_Yazılı görev:_ Aşağıdaki satırları, her satıra bir dize düşecek şekilde bir JSON listesi olarak yeniden yazın. Boş satırları listeye almayın.

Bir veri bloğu
/---

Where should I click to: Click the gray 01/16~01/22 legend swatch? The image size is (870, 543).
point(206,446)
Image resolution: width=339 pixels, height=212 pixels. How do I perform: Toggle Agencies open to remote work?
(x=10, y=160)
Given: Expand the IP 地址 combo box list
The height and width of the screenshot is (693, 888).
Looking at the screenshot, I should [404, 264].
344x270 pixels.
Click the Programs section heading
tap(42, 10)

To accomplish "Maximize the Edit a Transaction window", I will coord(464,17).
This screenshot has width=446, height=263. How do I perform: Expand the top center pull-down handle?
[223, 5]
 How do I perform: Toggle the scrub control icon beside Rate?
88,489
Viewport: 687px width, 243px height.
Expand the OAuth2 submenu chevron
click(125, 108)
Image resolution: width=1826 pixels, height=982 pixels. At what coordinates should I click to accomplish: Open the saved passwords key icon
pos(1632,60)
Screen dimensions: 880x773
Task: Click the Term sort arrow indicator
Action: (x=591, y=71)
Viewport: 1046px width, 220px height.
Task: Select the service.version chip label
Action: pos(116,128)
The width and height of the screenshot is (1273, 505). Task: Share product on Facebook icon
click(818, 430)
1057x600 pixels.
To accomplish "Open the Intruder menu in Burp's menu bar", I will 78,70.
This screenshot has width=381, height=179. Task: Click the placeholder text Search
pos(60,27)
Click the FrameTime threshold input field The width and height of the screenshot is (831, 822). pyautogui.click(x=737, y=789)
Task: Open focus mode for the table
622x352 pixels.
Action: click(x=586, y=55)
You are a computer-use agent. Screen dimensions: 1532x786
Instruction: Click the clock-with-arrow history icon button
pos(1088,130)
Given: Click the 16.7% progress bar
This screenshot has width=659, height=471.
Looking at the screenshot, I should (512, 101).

\---

_Yanıt:_
[
  "Where should I click to: Click the gray 01/16~01/22 legend swatch? The image size is (870, 543).",
  "point(206,446)",
  "Image resolution: width=339 pixels, height=212 pixels. How do I perform: Toggle Agencies open to remote work?",
  "(x=10, y=160)",
  "Given: Expand the IP 地址 combo box list",
  "The height and width of the screenshot is (693, 888).",
  "Looking at the screenshot, I should [404, 264].",
  "344x270 pixels.",
  "Click the Programs section heading",
  "tap(42, 10)",
  "To accomplish \"Maximize the Edit a Transaction window\", I will coord(464,17).",
  "This screenshot has width=446, height=263. How do I perform: Expand the top center pull-down handle?",
  "[223, 5]",
  " How do I perform: Toggle the scrub control icon beside Rate?",
  "88,489",
  "Viewport: 687px width, 243px height.",
  "Expand the OAuth2 submenu chevron",
  "click(125, 108)",
  "Image resolution: width=1826 pixels, height=982 pixels. At what coordinates should I click to accomplish: Open the saved passwords key icon",
  "pos(1632,60)",
  "Screen dimensions: 880x773",
  "Task: Click the Term sort arrow indicator",
  "Action: (x=591, y=71)",
  "Viewport: 1046px width, 220px height.",
  "Task: Select the service.version chip label",
  "Action: pos(116,128)",
  "The width and height of the screenshot is (1273, 505). Task: Share product on Facebook icon",
  "click(818, 430)",
  "1057x600 pixels.",
  "To accomplish \"Open the Intruder menu in Burp's menu bar\", I will 78,70.",
  "This screenshot has width=381, height=179. Task: Click the placeholder text Search",
  "pos(60,27)",
  "Click the FrameTime threshold input field The width and height of the screenshot is (831, 822). pyautogui.click(x=737, y=789)",
  "Task: Open focus mode for the table",
  "622x352 pixels.",
  "Action: click(x=586, y=55)",
  "You are a computer-use agent. Screen dimensions: 1532x786",
  "Instruction: Click the clock-with-arrow history icon button",
  "pos(1088,130)",
  "Given: Click the 16.7% progress bar",
  "This screenshot has width=659, height=471.",
  "Looking at the screenshot, I should (512, 101)."
]